Pointing records for text and elements
_ _ _ _ _

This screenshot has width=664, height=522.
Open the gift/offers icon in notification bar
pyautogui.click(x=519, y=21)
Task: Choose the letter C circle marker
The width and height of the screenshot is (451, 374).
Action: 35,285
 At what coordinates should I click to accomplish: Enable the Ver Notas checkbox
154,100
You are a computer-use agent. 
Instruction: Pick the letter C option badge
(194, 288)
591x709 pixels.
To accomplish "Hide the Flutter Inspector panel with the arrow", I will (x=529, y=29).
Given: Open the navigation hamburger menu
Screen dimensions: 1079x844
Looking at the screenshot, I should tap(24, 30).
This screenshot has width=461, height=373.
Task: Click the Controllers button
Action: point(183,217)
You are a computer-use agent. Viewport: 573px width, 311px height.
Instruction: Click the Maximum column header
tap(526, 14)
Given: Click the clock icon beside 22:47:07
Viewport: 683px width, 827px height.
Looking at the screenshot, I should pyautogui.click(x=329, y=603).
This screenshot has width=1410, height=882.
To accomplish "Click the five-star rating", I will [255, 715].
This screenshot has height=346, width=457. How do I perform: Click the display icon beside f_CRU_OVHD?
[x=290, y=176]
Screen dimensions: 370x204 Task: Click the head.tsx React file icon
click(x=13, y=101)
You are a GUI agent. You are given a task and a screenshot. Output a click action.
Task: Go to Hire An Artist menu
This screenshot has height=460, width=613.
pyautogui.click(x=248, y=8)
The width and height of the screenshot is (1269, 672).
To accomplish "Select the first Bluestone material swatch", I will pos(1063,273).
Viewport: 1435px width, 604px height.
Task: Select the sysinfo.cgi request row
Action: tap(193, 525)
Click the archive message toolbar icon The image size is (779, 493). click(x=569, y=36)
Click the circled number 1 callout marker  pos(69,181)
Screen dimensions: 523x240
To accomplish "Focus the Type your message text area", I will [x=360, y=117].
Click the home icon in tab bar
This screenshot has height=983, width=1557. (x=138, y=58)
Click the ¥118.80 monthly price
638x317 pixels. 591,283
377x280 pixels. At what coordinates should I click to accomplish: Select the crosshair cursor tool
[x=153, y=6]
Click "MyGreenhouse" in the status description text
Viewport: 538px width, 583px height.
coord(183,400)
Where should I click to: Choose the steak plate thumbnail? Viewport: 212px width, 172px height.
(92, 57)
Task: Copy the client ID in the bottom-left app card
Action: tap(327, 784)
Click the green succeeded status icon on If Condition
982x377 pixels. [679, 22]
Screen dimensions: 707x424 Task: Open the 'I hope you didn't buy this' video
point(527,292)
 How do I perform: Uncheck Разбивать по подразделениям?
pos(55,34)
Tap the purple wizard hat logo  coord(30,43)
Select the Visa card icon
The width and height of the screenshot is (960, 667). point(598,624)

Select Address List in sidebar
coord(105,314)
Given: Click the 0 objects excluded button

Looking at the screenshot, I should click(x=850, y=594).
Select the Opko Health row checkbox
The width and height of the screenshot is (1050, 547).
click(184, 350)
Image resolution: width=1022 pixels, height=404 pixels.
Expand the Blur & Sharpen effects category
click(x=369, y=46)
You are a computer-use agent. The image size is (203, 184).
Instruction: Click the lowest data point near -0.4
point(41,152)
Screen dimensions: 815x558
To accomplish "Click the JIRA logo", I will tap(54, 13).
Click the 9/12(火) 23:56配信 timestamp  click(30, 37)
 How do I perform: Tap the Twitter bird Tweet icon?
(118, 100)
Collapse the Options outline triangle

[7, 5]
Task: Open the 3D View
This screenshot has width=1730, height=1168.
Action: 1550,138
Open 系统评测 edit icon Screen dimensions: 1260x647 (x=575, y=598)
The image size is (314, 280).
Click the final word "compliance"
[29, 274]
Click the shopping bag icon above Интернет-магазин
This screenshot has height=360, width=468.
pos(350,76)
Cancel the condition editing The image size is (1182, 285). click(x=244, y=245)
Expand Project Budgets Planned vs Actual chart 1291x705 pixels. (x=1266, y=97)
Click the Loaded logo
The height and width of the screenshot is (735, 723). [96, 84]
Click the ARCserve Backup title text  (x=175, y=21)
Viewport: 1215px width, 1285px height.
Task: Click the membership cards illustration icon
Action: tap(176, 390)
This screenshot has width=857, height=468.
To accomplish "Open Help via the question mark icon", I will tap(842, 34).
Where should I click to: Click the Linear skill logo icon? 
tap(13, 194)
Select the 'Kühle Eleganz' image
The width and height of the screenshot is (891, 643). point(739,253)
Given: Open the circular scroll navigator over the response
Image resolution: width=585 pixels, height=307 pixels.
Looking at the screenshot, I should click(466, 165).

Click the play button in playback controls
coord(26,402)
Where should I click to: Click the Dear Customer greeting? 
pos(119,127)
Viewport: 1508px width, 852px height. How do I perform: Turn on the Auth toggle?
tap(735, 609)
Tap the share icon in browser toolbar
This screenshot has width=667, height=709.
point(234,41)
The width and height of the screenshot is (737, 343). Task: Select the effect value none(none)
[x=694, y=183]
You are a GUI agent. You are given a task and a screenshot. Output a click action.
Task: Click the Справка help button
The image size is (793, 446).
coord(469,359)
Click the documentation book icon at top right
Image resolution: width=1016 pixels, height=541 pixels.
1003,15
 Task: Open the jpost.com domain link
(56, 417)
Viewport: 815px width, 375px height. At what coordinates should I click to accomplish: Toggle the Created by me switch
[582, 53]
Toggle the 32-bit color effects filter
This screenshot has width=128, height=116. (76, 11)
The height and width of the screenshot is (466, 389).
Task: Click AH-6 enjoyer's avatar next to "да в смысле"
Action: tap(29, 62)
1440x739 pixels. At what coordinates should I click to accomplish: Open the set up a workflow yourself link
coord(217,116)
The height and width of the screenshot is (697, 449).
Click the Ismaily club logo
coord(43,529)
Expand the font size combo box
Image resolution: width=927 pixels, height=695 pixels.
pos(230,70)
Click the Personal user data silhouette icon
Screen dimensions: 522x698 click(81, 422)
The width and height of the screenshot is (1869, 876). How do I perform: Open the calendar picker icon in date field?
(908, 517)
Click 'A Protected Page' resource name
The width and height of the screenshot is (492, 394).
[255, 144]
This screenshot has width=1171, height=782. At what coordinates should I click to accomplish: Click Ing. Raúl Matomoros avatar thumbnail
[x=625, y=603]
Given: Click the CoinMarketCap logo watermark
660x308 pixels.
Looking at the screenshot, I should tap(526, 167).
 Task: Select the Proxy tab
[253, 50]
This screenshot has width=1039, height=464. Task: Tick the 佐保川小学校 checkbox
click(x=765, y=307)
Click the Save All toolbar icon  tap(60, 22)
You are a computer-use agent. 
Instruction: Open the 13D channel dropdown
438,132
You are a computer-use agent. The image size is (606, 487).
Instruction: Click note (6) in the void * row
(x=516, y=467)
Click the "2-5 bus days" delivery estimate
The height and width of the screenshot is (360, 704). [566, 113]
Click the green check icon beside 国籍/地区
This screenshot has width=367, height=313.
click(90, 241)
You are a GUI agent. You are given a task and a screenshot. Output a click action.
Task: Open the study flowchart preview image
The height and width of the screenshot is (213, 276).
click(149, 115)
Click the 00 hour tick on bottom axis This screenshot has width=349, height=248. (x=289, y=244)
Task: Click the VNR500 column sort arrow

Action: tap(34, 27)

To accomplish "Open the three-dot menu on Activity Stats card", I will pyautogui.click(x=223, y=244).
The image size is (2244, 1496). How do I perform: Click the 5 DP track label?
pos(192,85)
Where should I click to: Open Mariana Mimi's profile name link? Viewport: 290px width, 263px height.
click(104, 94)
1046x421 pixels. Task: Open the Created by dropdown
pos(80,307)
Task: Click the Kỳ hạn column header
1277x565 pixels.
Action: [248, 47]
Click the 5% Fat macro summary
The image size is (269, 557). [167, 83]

_ _ _ _ _

◆ **WHAT THE EXERCISE ASKS**: Can you copy all of the data above word for word, every line from first to last?

◆ **RESULT OF THIS TASK**:
This screenshot has width=664, height=522.
Open the gift/offers icon in notification bar
pyautogui.click(x=519, y=21)
Task: Choose the letter C circle marker
The width and height of the screenshot is (451, 374).
Action: 35,285
 At what coordinates should I click to accomplish: Enable the Ver Notas checkbox
154,100
You are a computer-use agent. 
Instruction: Pick the letter C option badge
(194, 288)
591x709 pixels.
To accomplish "Hide the Flutter Inspector panel with the arrow", I will (x=529, y=29).
Given: Open the navigation hamburger menu
Screen dimensions: 1079x844
Looking at the screenshot, I should tap(24, 30).
This screenshot has width=461, height=373.
Task: Click the Controllers button
Action: point(183,217)
You are a computer-use agent. Viewport: 573px width, 311px height.
Instruction: Click the Maximum column header
tap(526, 14)
Given: Click the clock icon beside 22:47:07
Viewport: 683px width, 827px height.
Looking at the screenshot, I should pyautogui.click(x=329, y=603).
This screenshot has width=1410, height=882.
To accomplish "Click the five-star rating", I will [255, 715].
This screenshot has height=346, width=457. How do I perform: Click the display icon beside f_CRU_OVHD?
[x=290, y=176]
Screen dimensions: 370x204 Task: Click the head.tsx React file icon
click(x=13, y=101)
You are a GUI agent. You are given a task and a screenshot. Output a click action.
Task: Go to Hire An Artist menu
This screenshot has height=460, width=613.
pyautogui.click(x=248, y=8)
The width and height of the screenshot is (1269, 672).
To accomplish "Select the first Bluestone material swatch", I will pos(1063,273).
Viewport: 1435px width, 604px height.
Task: Select the sysinfo.cgi request row
Action: tap(193, 525)
Click the archive message toolbar icon The image size is (779, 493). click(x=569, y=36)
Click the circled number 1 callout marker  pos(69,181)
Screen dimensions: 523x240
To accomplish "Focus the Type your message text area", I will [x=360, y=117].
Click the home icon in tab bar
This screenshot has height=983, width=1557. (x=138, y=58)
Click the ¥118.80 monthly price
638x317 pixels. 591,283
377x280 pixels. At what coordinates should I click to accomplish: Select the crosshair cursor tool
[x=153, y=6]
Click "MyGreenhouse" in the status description text
Viewport: 538px width, 583px height.
coord(183,400)
Where should I click to: Choose the steak plate thumbnail? Viewport: 212px width, 172px height.
(92, 57)
Task: Copy the client ID in the bottom-left app card
Action: tap(327, 784)
Click the green succeeded status icon on If Condition
982x377 pixels. [679, 22]
Screen dimensions: 707x424 Task: Open the 'I hope you didn't buy this' video
point(527,292)
 How do I perform: Uncheck Разбивать по подразделениям?
pos(55,34)
Tap the purple wizard hat logo  coord(30,43)
Select the Visa card icon
The width and height of the screenshot is (960, 667). point(598,624)

Select Address List in sidebar
coord(105,314)
Given: Click the 0 objects excluded button

Looking at the screenshot, I should click(x=850, y=594).
Select the Opko Health row checkbox
The width and height of the screenshot is (1050, 547).
click(184, 350)
Image resolution: width=1022 pixels, height=404 pixels.
Expand the Blur & Sharpen effects category
click(x=369, y=46)
You are a computer-use agent. The image size is (203, 184).
Instruction: Click the lowest data point near -0.4
point(41,152)
Screen dimensions: 815x558
To accomplish "Click the JIRA logo", I will tap(54, 13).
Click the 9/12(火) 23:56配信 timestamp  click(30, 37)
 How do I perform: Tap the Twitter bird Tweet icon?
(118, 100)
Collapse the Options outline triangle

[7, 5]
Task: Open the 3D View
This screenshot has width=1730, height=1168.
Action: 1550,138
Open 系统评测 edit icon Screen dimensions: 1260x647 (x=575, y=598)
The image size is (314, 280).
Click the final word "compliance"
[29, 274]
Click the shopping bag icon above Интернет-магазин
This screenshot has height=360, width=468.
pos(350,76)
Cancel the condition editing The image size is (1182, 285). click(x=244, y=245)
Expand Project Budgets Planned vs Actual chart 1291x705 pixels. (x=1266, y=97)
Click the Loaded logo
The height and width of the screenshot is (735, 723). [96, 84]
Click the ARCserve Backup title text  (x=175, y=21)
Viewport: 1215px width, 1285px height.
Task: Click the membership cards illustration icon
Action: tap(176, 390)
This screenshot has width=857, height=468.
To accomplish "Open Help via the question mark icon", I will tap(842, 34).
Where should I click to: Click the Linear skill logo icon? 
tap(13, 194)
Select the 'Kühle Eleganz' image
The width and height of the screenshot is (891, 643). point(739,253)
Given: Open the circular scroll navigator over the response
Image resolution: width=585 pixels, height=307 pixels.
Looking at the screenshot, I should click(466, 165).

Click the play button in playback controls
coord(26,402)
Where should I click to: Click the Dear Customer greeting? 
pos(119,127)
Viewport: 1508px width, 852px height. How do I perform: Turn on the Auth toggle?
tap(735, 609)
Tap the share icon in browser toolbar
This screenshot has width=667, height=709.
point(234,41)
The width and height of the screenshot is (737, 343). Task: Select the effect value none(none)
[x=694, y=183]
You are a GUI agent. You are given a task and a screenshot. Output a click action.
Task: Click the Справка help button
The image size is (793, 446).
coord(469,359)
Click the documentation book icon at top right
Image resolution: width=1016 pixels, height=541 pixels.
1003,15
 Task: Open the jpost.com domain link
(56, 417)
Viewport: 815px width, 375px height. At what coordinates should I click to accomplish: Toggle the Created by me switch
[582, 53]
Toggle the 32-bit color effects filter
This screenshot has width=128, height=116. (76, 11)
The height and width of the screenshot is (466, 389).
Task: Click AH-6 enjoyer's avatar next to "да в смысле"
Action: tap(29, 62)
1440x739 pixels. At what coordinates should I click to accomplish: Open the set up a workflow yourself link
coord(217,116)
The height and width of the screenshot is (697, 449).
Click the Ismaily club logo
coord(43,529)
Expand the font size combo box
Image resolution: width=927 pixels, height=695 pixels.
pos(230,70)
Click the Personal user data silhouette icon
Screen dimensions: 522x698 click(81, 422)
The width and height of the screenshot is (1869, 876). How do I perform: Open the calendar picker icon in date field?
(908, 517)
Click 'A Protected Page' resource name
The width and height of the screenshot is (492, 394).
[255, 144]
This screenshot has width=1171, height=782. At what coordinates should I click to accomplish: Click Ing. Raúl Matomoros avatar thumbnail
[x=625, y=603]
Given: Click the CoinMarketCap logo watermark
660x308 pixels.
Looking at the screenshot, I should tap(526, 167).
 Task: Select the Proxy tab
[253, 50]
This screenshot has width=1039, height=464. Task: Tick the 佐保川小学校 checkbox
click(x=765, y=307)
Click the Save All toolbar icon  tap(60, 22)
You are a computer-use agent. 
Instruction: Open the 13D channel dropdown
438,132
You are a computer-use agent. The image size is (606, 487).
Instruction: Click note (6) in the void * row
(x=516, y=467)
Click the "2-5 bus days" delivery estimate
The height and width of the screenshot is (360, 704). [566, 113]
Click the green check icon beside 国籍/地区
This screenshot has width=367, height=313.
click(90, 241)
You are a GUI agent. You are given a task and a screenshot. Output a click action.
Task: Open the study flowchart preview image
The height and width of the screenshot is (213, 276).
click(149, 115)
Click the 00 hour tick on bottom axis This screenshot has width=349, height=248. (x=289, y=244)
Task: Click the VNR500 column sort arrow

Action: tap(34, 27)

To accomplish "Open the three-dot menu on Activity Stats card", I will pyautogui.click(x=223, y=244).
The image size is (2244, 1496). How do I perform: Click the 5 DP track label?
pos(192,85)
Where should I click to: Open Mariana Mimi's profile name link? Viewport: 290px width, 263px height.
click(104, 94)
1046x421 pixels. Task: Open the Created by dropdown
pos(80,307)
Task: Click the Kỳ hạn column header
1277x565 pixels.
Action: [248, 47]
Click the 5% Fat macro summary
The image size is (269, 557). [167, 83]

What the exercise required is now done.